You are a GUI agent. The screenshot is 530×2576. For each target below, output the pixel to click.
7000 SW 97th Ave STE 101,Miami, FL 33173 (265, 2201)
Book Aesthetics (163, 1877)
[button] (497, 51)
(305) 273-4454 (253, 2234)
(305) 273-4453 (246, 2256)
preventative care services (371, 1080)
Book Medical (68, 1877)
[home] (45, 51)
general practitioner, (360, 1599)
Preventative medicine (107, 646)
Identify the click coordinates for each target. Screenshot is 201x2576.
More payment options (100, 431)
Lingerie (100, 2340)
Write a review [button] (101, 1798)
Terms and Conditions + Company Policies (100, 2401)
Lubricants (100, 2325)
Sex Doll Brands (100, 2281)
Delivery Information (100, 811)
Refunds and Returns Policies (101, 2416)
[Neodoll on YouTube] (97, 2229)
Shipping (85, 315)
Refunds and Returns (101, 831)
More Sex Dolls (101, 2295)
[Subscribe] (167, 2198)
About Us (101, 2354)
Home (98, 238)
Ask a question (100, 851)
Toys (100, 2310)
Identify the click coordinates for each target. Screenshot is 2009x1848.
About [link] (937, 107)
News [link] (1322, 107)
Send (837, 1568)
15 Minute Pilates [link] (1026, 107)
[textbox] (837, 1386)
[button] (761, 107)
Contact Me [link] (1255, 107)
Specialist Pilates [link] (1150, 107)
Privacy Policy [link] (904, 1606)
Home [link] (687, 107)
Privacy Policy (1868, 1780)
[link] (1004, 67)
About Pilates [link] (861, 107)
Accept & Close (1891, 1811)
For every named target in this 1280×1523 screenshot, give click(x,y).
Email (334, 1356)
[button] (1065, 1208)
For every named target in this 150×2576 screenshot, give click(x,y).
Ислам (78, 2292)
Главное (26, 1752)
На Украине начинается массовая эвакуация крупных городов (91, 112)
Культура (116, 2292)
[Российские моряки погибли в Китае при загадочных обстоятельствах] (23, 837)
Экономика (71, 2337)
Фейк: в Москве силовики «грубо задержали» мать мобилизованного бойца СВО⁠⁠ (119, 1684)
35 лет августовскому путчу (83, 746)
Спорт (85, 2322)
····················
## Aim of the exercise
Your job is to return all lines above that hold the word "give".

## Exercise response
For every named target in this 1280×1523 screenshot, give click(x,y).
For every named target in this 150×2576 screenshot, give click(x,y).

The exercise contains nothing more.